The Use of 3D Imaging Tools in Facial Plastic Surgery

The authors present an overview of 3D computer-aided design and computer-aided modeling tools available to the facial plastic surgeon. They describe the role of 3D tools in all phases of computer-aided surgery including: data acquisition, planning, surgery, and assessment. Applications of these tools include obtaining 3D measurements, using mirror imaging to reconstruct missing areas of the head and neck, and 3D sizing or segmentation of bone and soft tissue. They review of clinical outcomes obtained from studies reviewing 3D tools. These systems have potential value for education, reducing operating room time, and improving clinical outcomes.

Despite the use of sound surgical technique, some outcomes in facial plastic surgery may be viewed as suboptimal to clinician and patient.
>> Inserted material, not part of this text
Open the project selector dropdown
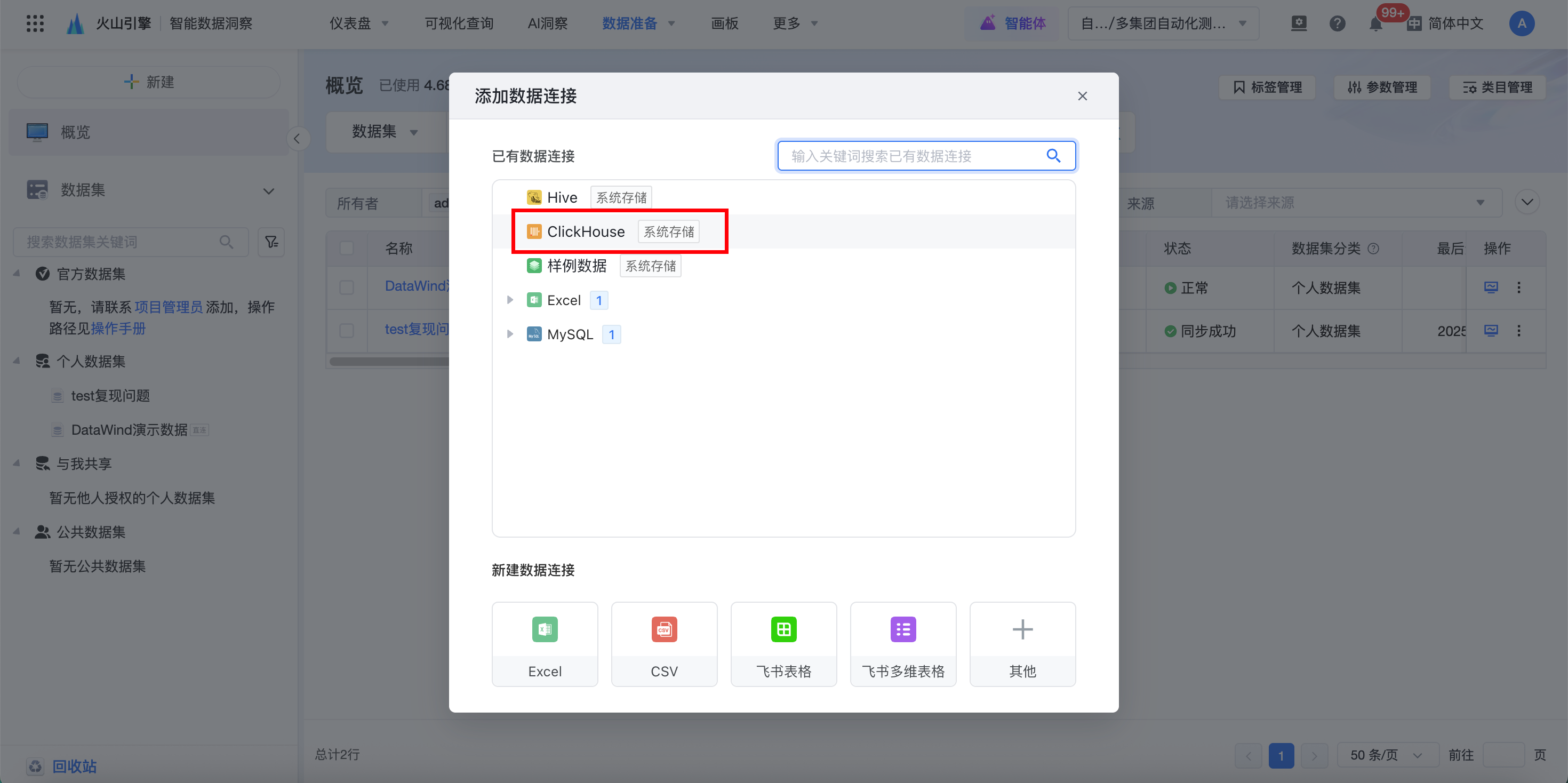 pos(1163,24)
Recently, there has been an explosion of 3-D imaging tools that have made their way from the research bench to clinical bedside, in an effort to assist surgeons in achieving optimal functional and esthetic results. The innovation of computer-aided design and computer-aided modeling (CAD/CAM) software, initially implemented in neurosurgery and radiology procedures, and the easy acquisition and transfer of Digital Imaging and Communications in Medicine (DICOM) data has facilitated the development of various proprietary software programs for use in the craniomaxillofacial skeleton. Contemporary software allows surgeons to analyze patients by performing 3-D measurements and to manipulate deformed or missing anatomy by mirror imaging, segmentation, or insertion of unaltered or ideal skeletal constructs. The virtual reconstruction may be transferred to reality (the patient) by using custom stereolithographic models (SLMs), implants, cutting jigs, or occlusal splints that are constructed using a CAD/CAM process, or through image-guided surgery in the form of intraoperative navigation (frameless stereotaxy) performed to the idealized virtual image. Finally, the accuracy of the surgical reconstruction may be confirmed using modern portable intraoperative CT scanners. Third-party service providers have made this technology available and accessible to most surgeons.
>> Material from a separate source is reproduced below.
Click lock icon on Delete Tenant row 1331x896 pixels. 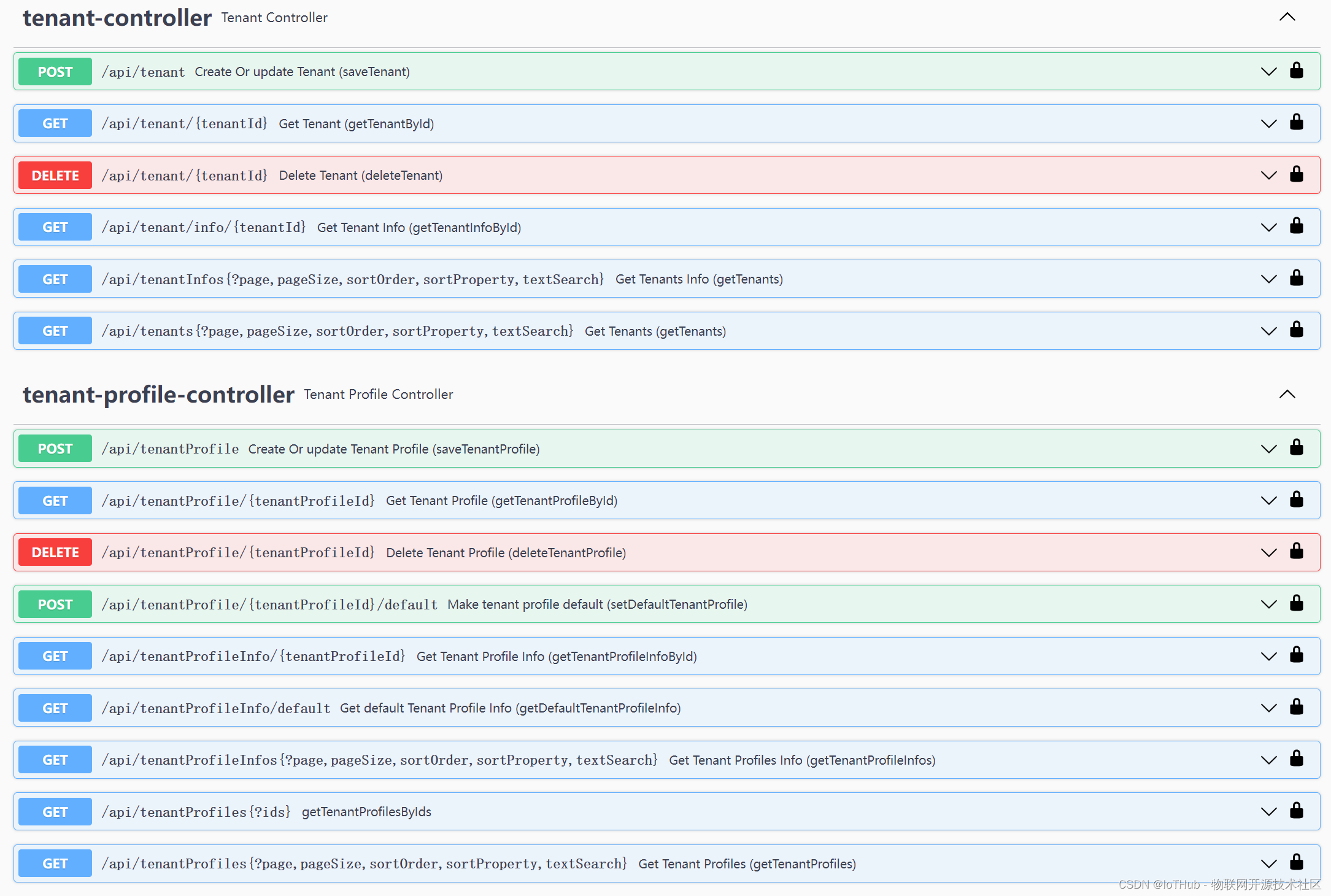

Computer-aided surgery can be divided into 4 phases:

1.

Data acquisition phase, in which all clinical information, anthropometric measurements, and bite registrations are obtained
2.

Planning phase, in which CT data are imported into a proprietary software program for the purposes of virtual planning before surgery
3.

Surgical phase, which is performed using CAD/CAM-derived SLMs, guide stents, occlusal splints, and/or intraoperative navigation
4.

Assessment phase, in which the accuracy of the treatment plan transfer is evaluated using intraoperative (or postoperative CT imaging).

Recently, basic and patient-oriented research has demonstrated efficacy of this approach in (1) head and neck/skull base surgery; (2) maxillomandibular reconstructive surgery; (3) orbital surgery ( Fig. 1 ), and (4) orthognathic/craniofacial surgery ( Fig. 2 ). The purpose of this article is to describe the authors’ approach to craniomaxillofacial surgery and how 3-D analysis and virtual surgery have affected the workflow process at their institution.